_Task requirements:_ Copy out the passage on cross stitches below, everything from "Applications" down to "wool work craze.".

_Excerpt:_
━━━━━━━━━━

Cross stitches in embroidery, needlepoint, and other forms of needlework include a number of related stitches in which the thread is sewn in an x or + shape. Cross stitch has been called "probably the most widely used stitch of all" and is part of the needlework traditions of the Balkans, Middle East, Afghanistan, Colonial America and Victorian England.

Applications

Cross stitches were typical of 16th century canvas work, falling out of fashion in favor of tent stitch toward the end of the century.  Canvas work in cross stitch became popular again in the mid-19th century with the Berlin wool work craze.

Herringbone, fishbone, Van Dyke, and related crossed stitches are used in crewel embroidery, especially to add texture to stems, leaves, and similar objects. Basic cross stitch is used to fill backgrounds in Assisi work.

━━━━━━━━━━

_Entries for locating text and elements:_

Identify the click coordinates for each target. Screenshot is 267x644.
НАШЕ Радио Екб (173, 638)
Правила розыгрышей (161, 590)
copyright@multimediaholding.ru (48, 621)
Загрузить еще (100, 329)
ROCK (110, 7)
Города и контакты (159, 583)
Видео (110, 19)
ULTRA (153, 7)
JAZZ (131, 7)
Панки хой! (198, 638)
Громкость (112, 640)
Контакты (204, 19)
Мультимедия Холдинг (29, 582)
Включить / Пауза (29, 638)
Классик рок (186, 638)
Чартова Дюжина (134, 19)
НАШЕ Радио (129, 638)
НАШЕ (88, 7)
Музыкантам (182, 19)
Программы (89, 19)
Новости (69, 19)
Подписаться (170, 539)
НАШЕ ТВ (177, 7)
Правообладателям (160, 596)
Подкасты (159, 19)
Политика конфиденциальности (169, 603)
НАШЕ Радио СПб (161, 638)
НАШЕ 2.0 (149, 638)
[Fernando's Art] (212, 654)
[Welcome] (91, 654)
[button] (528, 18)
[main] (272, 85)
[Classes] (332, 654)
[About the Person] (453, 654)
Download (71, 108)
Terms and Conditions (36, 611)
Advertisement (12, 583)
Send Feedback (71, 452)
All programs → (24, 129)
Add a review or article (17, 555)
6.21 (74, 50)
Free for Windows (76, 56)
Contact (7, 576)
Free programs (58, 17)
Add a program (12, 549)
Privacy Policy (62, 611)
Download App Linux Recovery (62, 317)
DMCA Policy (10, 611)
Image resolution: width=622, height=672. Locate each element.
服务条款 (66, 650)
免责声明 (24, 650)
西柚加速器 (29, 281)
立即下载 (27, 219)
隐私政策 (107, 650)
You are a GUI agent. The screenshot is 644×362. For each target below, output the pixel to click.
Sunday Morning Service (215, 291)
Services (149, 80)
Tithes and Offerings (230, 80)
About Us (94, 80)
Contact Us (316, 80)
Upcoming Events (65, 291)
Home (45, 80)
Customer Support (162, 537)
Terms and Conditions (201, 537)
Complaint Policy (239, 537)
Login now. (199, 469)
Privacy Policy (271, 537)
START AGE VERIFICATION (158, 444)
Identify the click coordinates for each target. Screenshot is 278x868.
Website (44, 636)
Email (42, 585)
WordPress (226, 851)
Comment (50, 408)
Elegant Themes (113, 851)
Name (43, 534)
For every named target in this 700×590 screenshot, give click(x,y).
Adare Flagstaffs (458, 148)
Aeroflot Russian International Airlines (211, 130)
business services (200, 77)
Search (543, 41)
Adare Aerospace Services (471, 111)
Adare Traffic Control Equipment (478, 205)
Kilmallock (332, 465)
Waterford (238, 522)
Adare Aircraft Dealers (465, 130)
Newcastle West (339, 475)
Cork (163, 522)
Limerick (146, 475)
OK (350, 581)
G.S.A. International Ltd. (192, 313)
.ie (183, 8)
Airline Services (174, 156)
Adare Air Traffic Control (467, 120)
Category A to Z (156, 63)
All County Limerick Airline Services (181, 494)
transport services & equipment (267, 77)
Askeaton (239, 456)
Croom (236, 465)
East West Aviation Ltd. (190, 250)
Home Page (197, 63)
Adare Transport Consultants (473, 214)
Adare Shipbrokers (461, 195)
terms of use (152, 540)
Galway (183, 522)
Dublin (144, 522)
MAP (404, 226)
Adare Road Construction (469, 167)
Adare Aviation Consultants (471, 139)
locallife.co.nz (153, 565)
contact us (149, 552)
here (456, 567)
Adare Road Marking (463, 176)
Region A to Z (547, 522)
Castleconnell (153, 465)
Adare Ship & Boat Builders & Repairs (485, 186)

━━━━━━━━━━

_The response:_
Applications

Cross stitches were typical of 16th century canvas work, falling out of fashion in favor of tent stitch toward the end of the century.  Canvas work in cross stitch became popular again in the mid-19th century with the Berlin wool work craze.